[Records provided]
================
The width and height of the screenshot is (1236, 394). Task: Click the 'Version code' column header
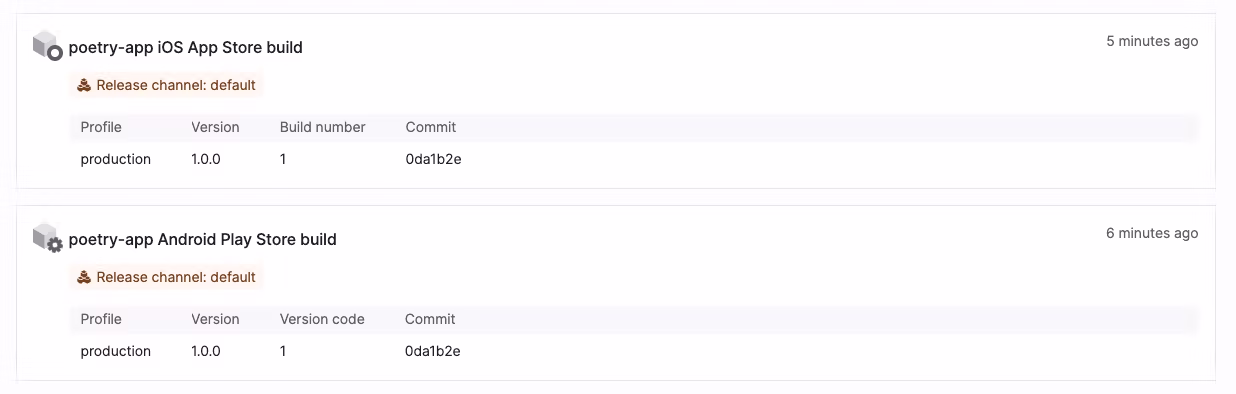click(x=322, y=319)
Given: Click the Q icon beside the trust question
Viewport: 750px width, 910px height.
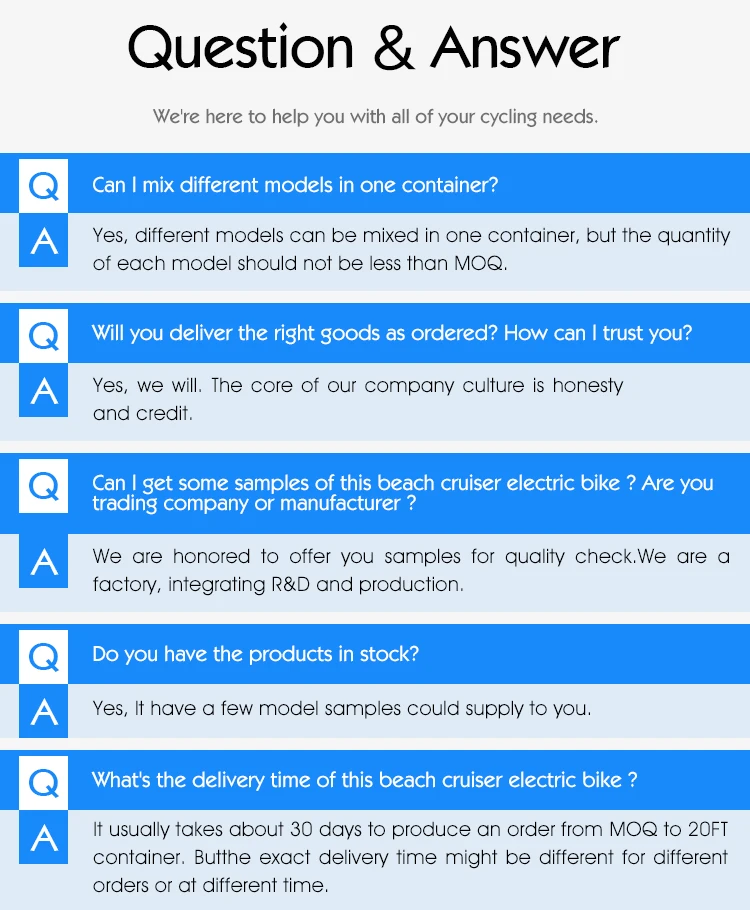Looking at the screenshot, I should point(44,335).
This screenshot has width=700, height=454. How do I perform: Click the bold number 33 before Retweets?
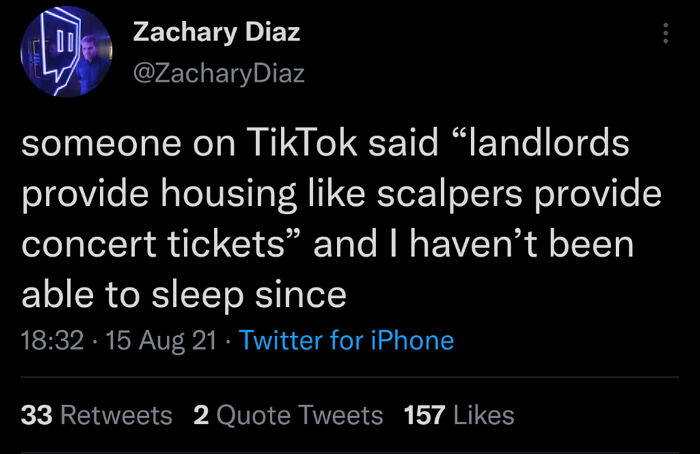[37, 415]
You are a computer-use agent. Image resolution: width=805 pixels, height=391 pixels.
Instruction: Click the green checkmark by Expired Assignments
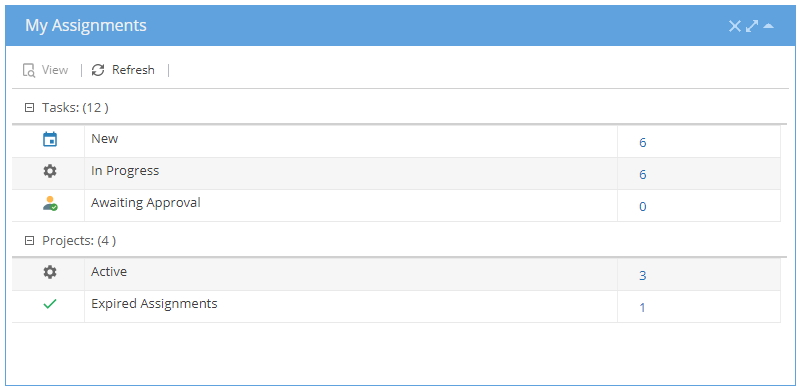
================
[Exercise objective]
Set down word for word the lines beginning with the one containing "Viewport: 750px width, 910px height." and ending with the last line of the listing, inclusive. Omit every picture.

[Reply to the task]
Viewport: 750px width, 910px height.
Looking at the screenshot, I should point(44,335).
This screenshot has width=700, height=454. How do I perform: Click the bold number 33 before Retweets?
[37, 415]
You are a computer-use agent. Image resolution: width=805 pixels, height=391 pixels.
Instruction: Click the green checkmark by Expired Assignments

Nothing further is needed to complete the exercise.